Collected data:
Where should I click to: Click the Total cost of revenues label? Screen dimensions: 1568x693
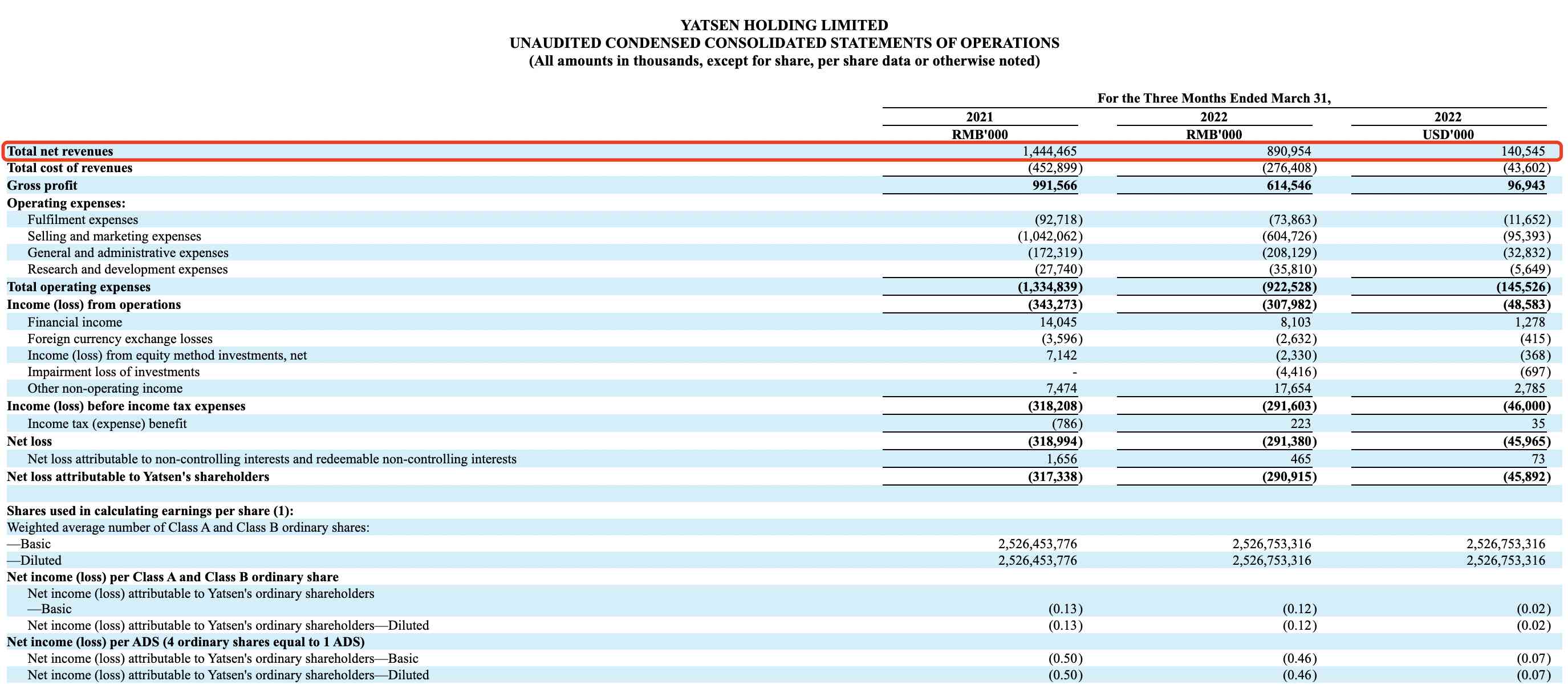[x=70, y=168]
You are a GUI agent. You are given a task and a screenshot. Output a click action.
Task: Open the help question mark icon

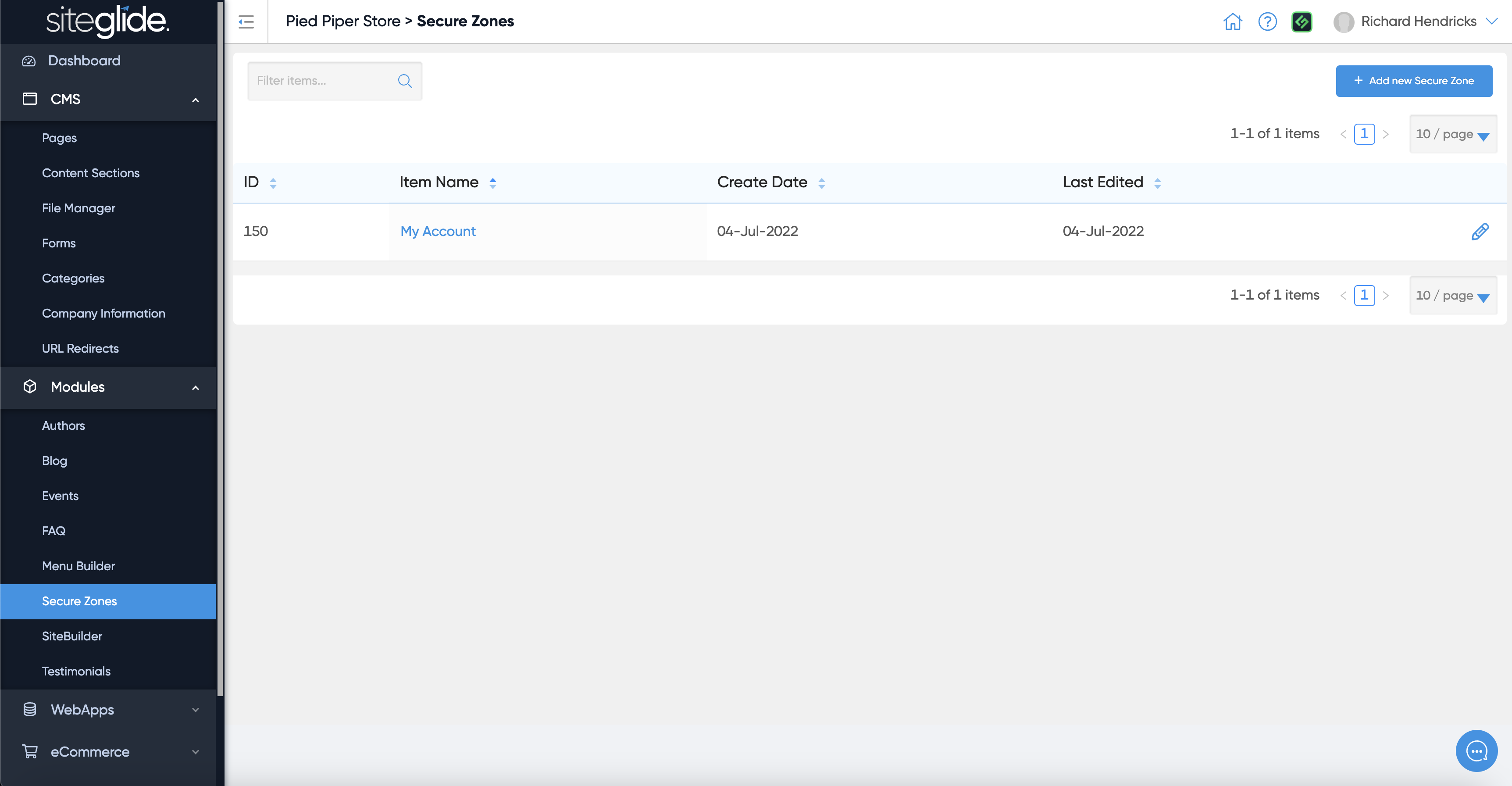(1267, 22)
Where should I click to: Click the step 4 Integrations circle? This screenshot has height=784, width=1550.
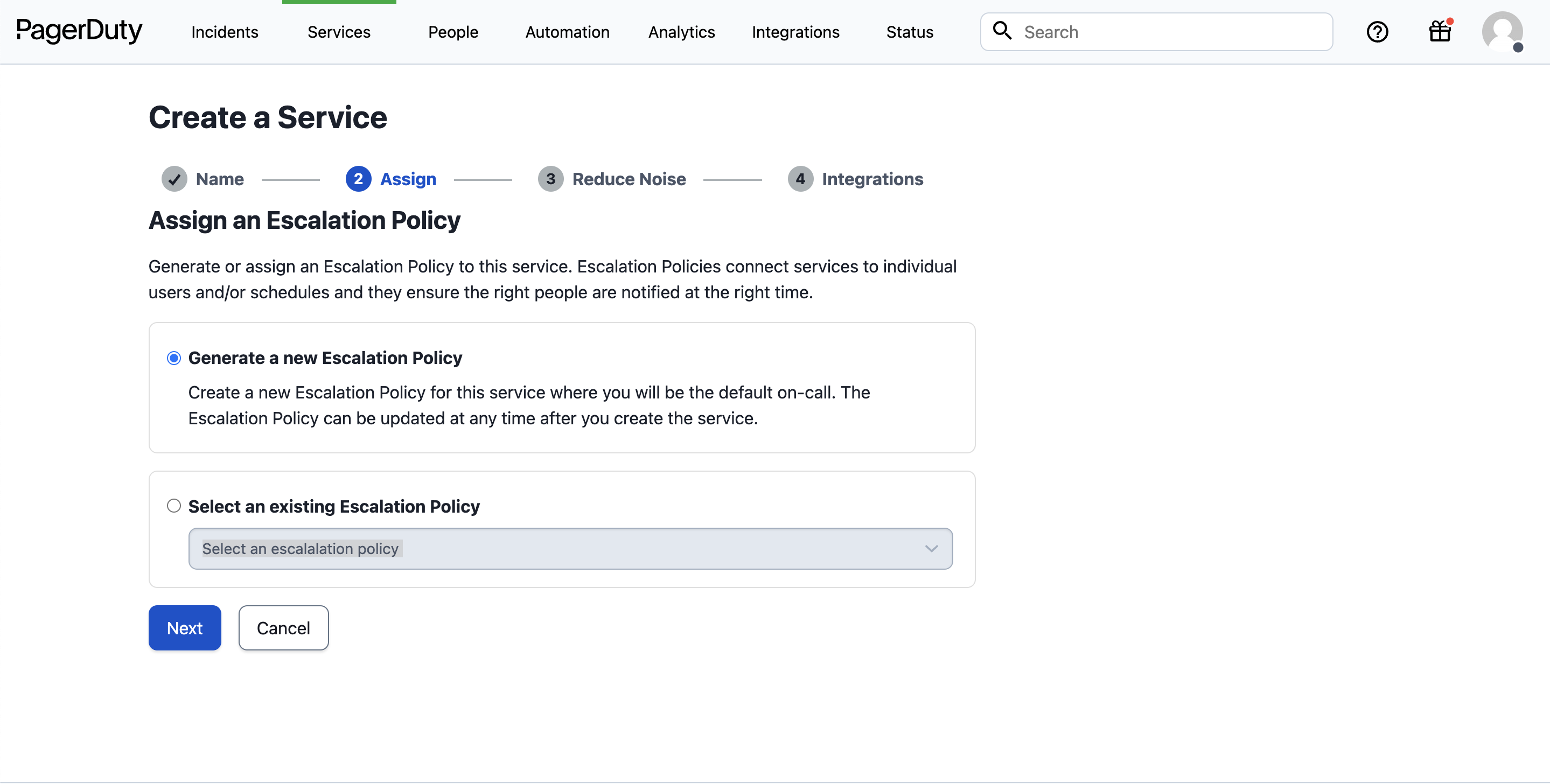point(800,179)
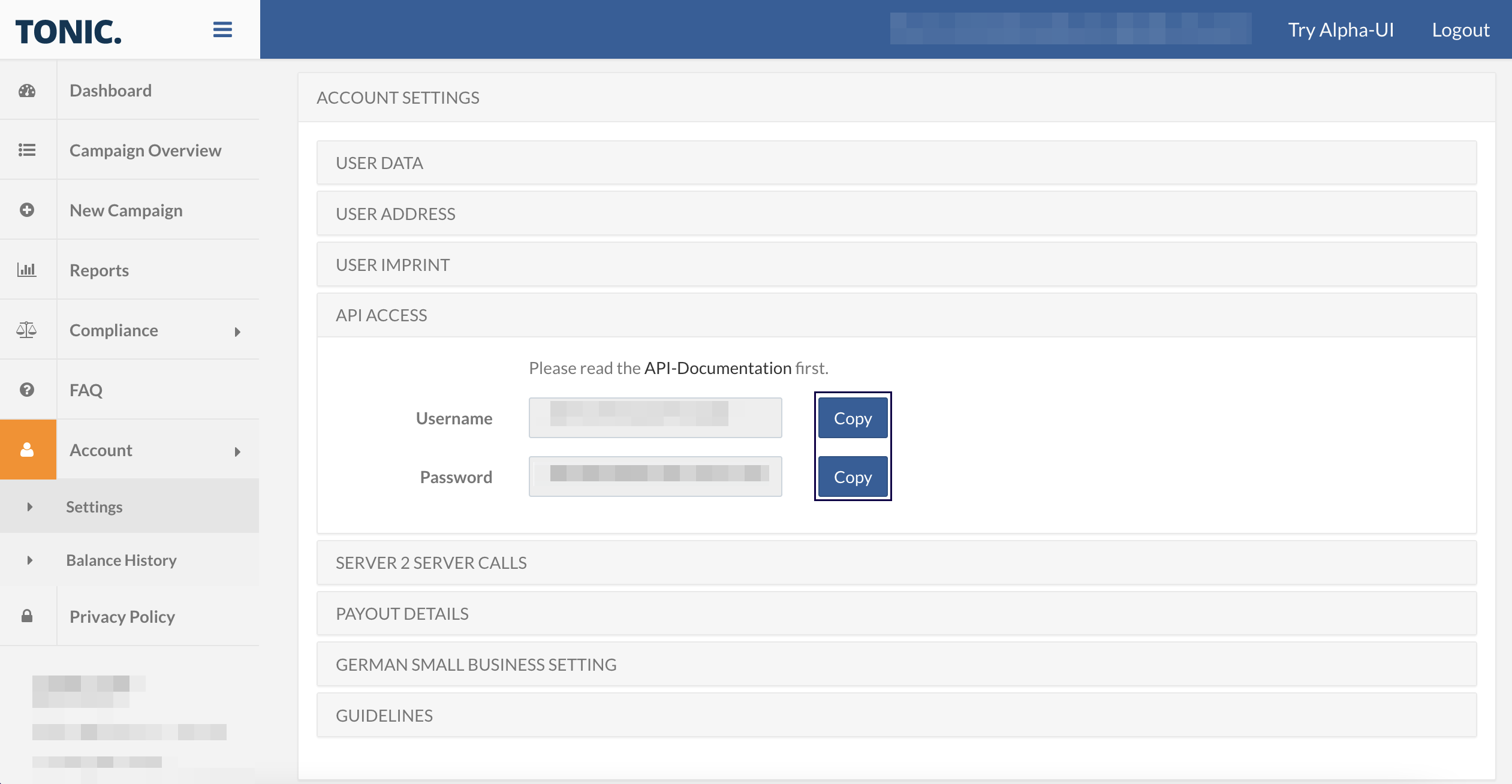This screenshot has height=784, width=1512.
Task: Expand the SERVER 2 SERVER CALLS section
Action: [896, 563]

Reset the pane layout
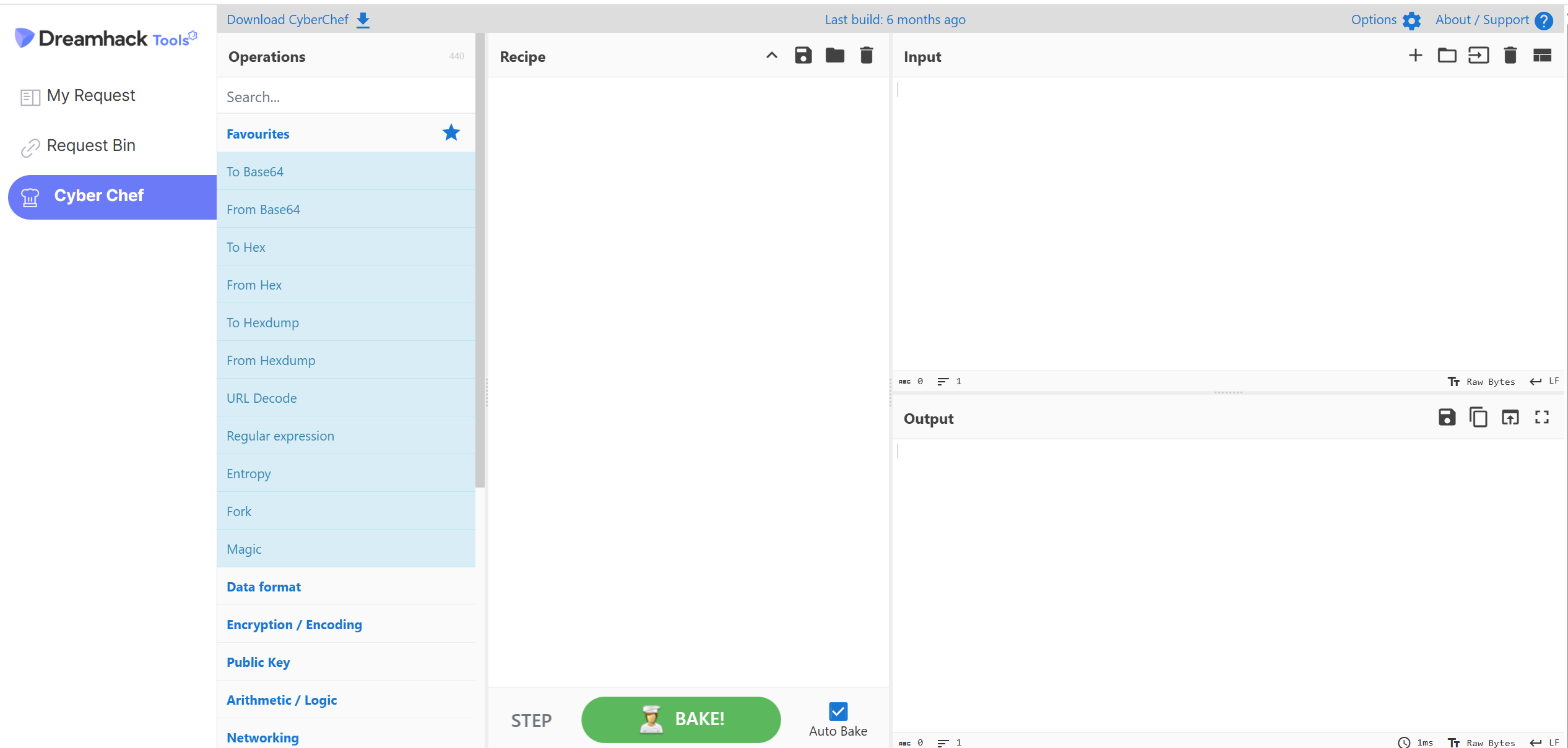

Work instruction: Give again, word for word, only the lines from the line containing "Where should I click to: Click the step" through the last line above, both included; leave the pictures out.

Answer space:
Where should I click to: Click the step 4 Integrations circle? This screenshot has height=784, width=1550.
point(800,179)
This screenshot has height=784, width=1512.
Task: Expand the SERVER 2 SERVER CALLS section
Action: [896, 563]

Reset the pane layout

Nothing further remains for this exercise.